Violences sexuelles en conflits doublées : alerte ONU 2025

Les violences sexuelles en temps de conflit ont plus que doublé en 2025, alerte l’ONU

En 2025, les violences sexuelles liées aux conflits ont considérablement augmenté à l’échelle mondiale, atteignant près de 10 000 cas, selon un rapport récent de l’ONU. Cette augmentation alarmante, qui représente plus du double des chiffres de l’année précédente, souligne l’utilisation systématique du viol, de l’esclavage sexuel et des enlèvements comme tactiques militaires sur divers continents, parmi lesquels l’Afrique, le Moyen-Orient, l’Europe et les Caraïbes.

Pramila Patten, Représentante spéciale de l’ONU, a décrit ces statistiques comme révélatrices d’une tendance mondiale inquiétante.
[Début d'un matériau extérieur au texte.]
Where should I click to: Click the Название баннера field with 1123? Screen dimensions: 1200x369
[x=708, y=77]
Cette crise est aggravée par l’insécurité croissante, les déplacements de populations et la réduction des ressources destinées aux personnes survivantes. Selon Patten, les chiffres reflétant 9.788 cas de violences sexuelles liés aux conflits ne sont que la partie émergée de l’iceberg. « Les chiffres contenus dans ce rapport ne doivent pas être considérés comme un tableau complet, mais comme une indication d’un schéma beaucoup plus large de violations qui restent largement invisibles et sous-déclarées », a-t-elle précisé.

Le rapport met en lumière des victimes âgées de 1 à 70 ans, avec des incidents impliquant parfois des personnes handicapées. Ces violences s’accompagnent souvent d’actes physiques extrêmes, tels que des meurtres suite à un viol et des suicides parmi les survivants. Les femmes et les filles déplacées ou réfugiées demeurent particulièrement vulnérables, surtout dans les zones isolées où les réseaux de soutien font défaut.
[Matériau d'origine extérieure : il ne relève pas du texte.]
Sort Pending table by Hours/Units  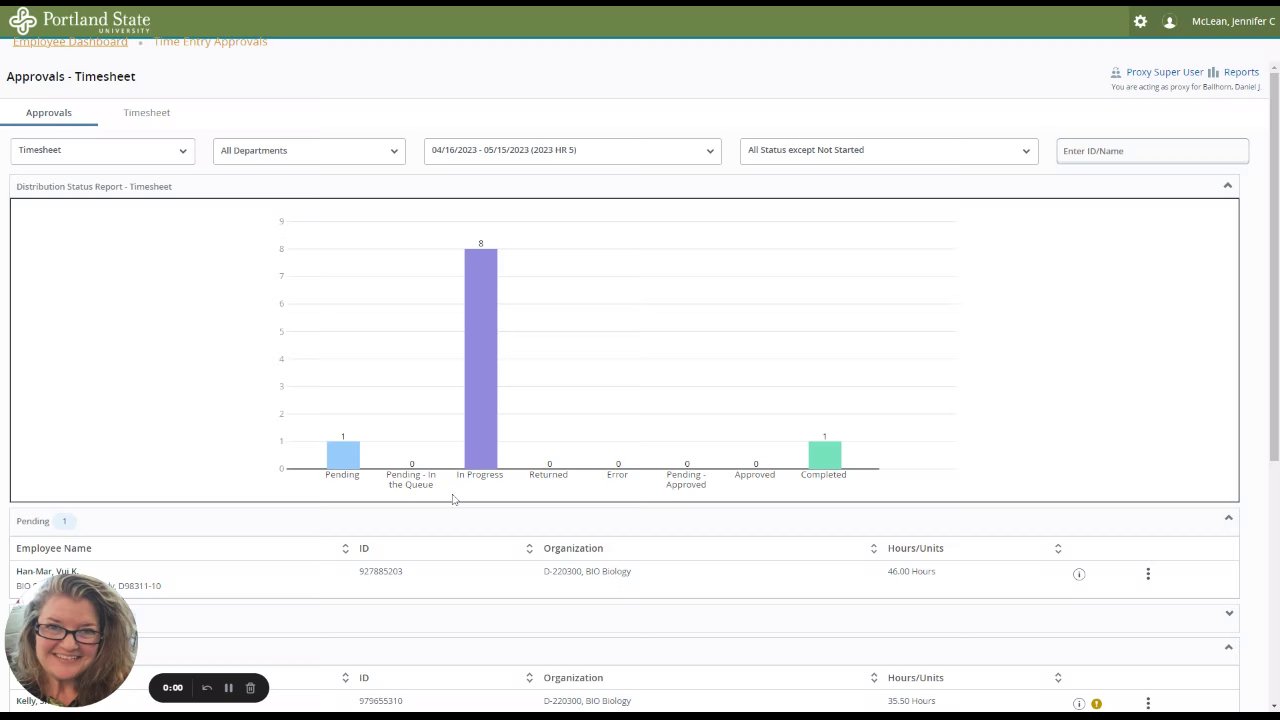pyautogui.click(x=1058, y=548)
Par ailleurs, la disponibilité généralisée des armes légères apparaît comme un facteur exacerbant la violence sexuelle dans de nombreux contextes de conflits, selon le document.

Face à ce constat préoccupant, le rapport appelle à l’action. Le Conseil de sécurité et les États membres sont exhortés à renforcer les mesures de prévention, de responsabilisation et de soutien aux survivants. Parmi les recommandations formulées figurent l’assurance d’un accès humanitaire sans entrave, le renforcement des mécanismes de surveillance et de sanctions, le soutien aux conseillers en matière de protection des femmes au sein des missions de l’ONU et l’intensification des enquêtes et des poursuites judiciaires liées à ces crimes. Le rapport souligne également l’importance d’accroître le financement des services médicaux, psychosociaux et juridiques pour les victimes.

Ces données soulignent la nécessité d’un engagement accru de la communauté internationale afin d’éradiquer les violences sexuelles dans les conflits et de protéger les populations les plus vulnérables. L’ONU insiste pour que cet enjeu soit traité avec la plus grande urgence et coopération.